START Record extracts

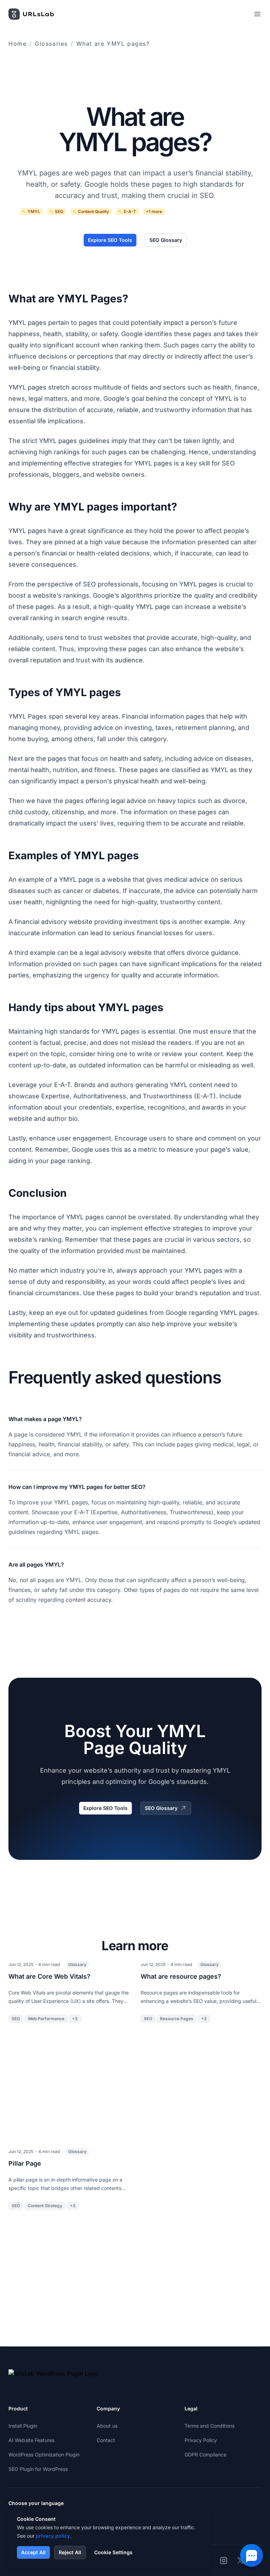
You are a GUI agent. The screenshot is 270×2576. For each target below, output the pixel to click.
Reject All (70, 2552)
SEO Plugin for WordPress (38, 2469)
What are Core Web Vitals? (49, 1976)
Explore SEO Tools (110, 240)
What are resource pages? (181, 1976)
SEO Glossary (165, 240)
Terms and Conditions (209, 2426)
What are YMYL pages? (113, 43)
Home (17, 43)
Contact (106, 2440)
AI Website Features (31, 2440)
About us (107, 2426)
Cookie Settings (113, 2552)
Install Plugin (22, 2426)
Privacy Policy (201, 2440)
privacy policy (53, 2536)
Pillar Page (24, 2163)
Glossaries (51, 43)
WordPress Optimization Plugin (43, 2455)
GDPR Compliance (205, 2455)
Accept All (33, 2552)
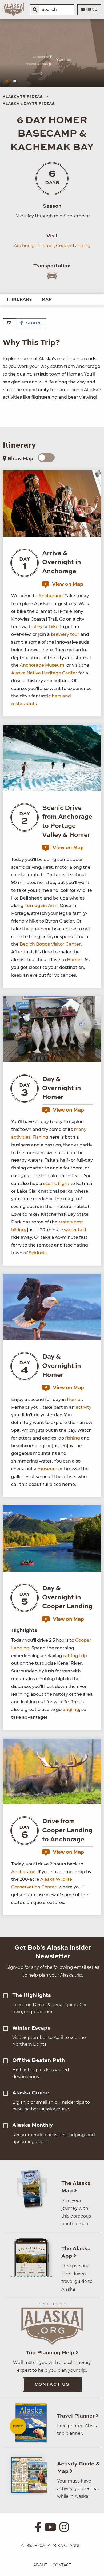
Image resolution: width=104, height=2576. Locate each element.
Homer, (47, 245)
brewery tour (65, 634)
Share (33, 323)
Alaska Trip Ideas (23, 97)
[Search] (35, 10)
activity (83, 1407)
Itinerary (19, 299)
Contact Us (52, 2384)
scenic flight (56, 1183)
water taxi (75, 1229)
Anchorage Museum (42, 665)
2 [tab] (14, 81)
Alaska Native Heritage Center (44, 672)
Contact (62, 2565)
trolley (35, 626)
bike (53, 626)
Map (47, 299)
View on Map (64, 584)
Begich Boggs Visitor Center (50, 944)
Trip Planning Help (51, 2353)
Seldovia (38, 1252)
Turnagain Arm (41, 905)
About (40, 2565)
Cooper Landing (73, 245)
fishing (73, 1438)
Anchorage (50, 595)
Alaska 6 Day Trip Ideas (29, 104)
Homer (74, 959)
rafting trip (75, 1655)
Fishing (40, 1137)
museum (47, 1468)
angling (71, 1709)
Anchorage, (26, 245)
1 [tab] (6, 81)
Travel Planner (76, 2416)
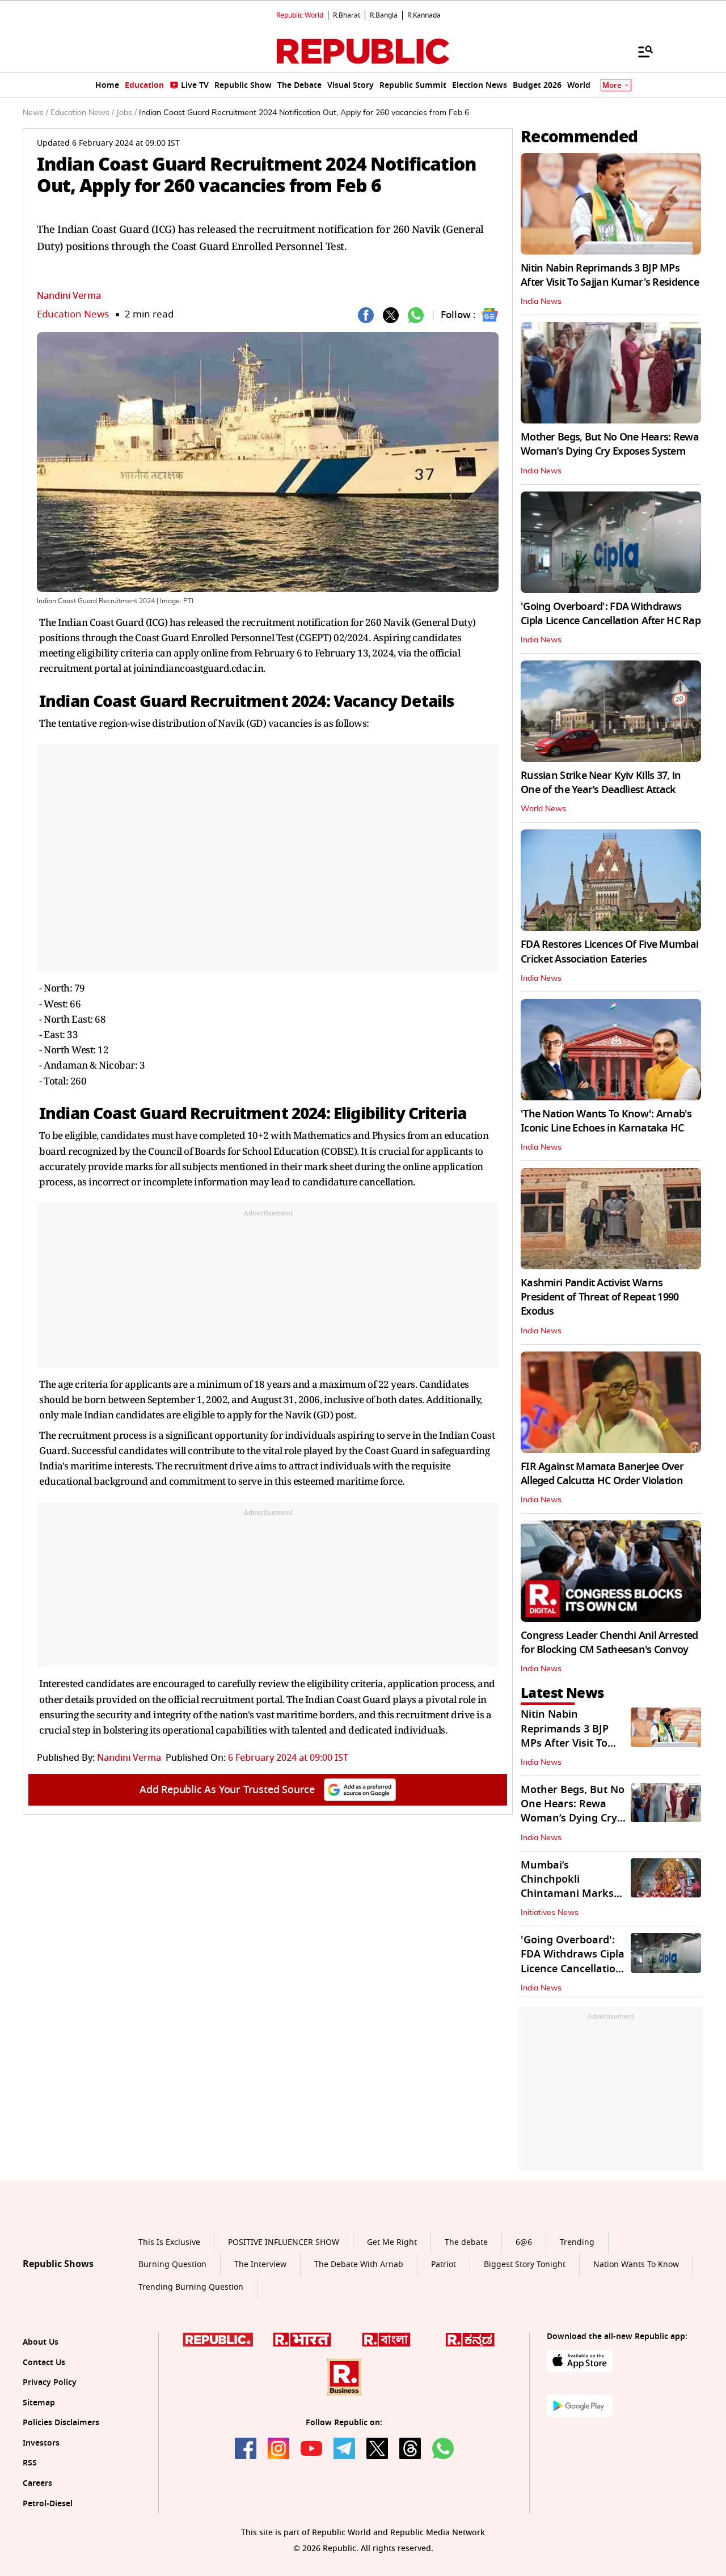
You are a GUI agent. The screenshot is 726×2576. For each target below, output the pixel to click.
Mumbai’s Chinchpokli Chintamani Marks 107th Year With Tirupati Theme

END Record extracts

:: Required work ::
Where does "click" appear in the records above? Copy every line that has it.

:: Exercise response ::
You are a GUI agent. The screenshot is 270×2576. For each target below, output the pixel to click.
You are a GUI agent. The screenshot is 726×2576. For each target below, output the pixel to click.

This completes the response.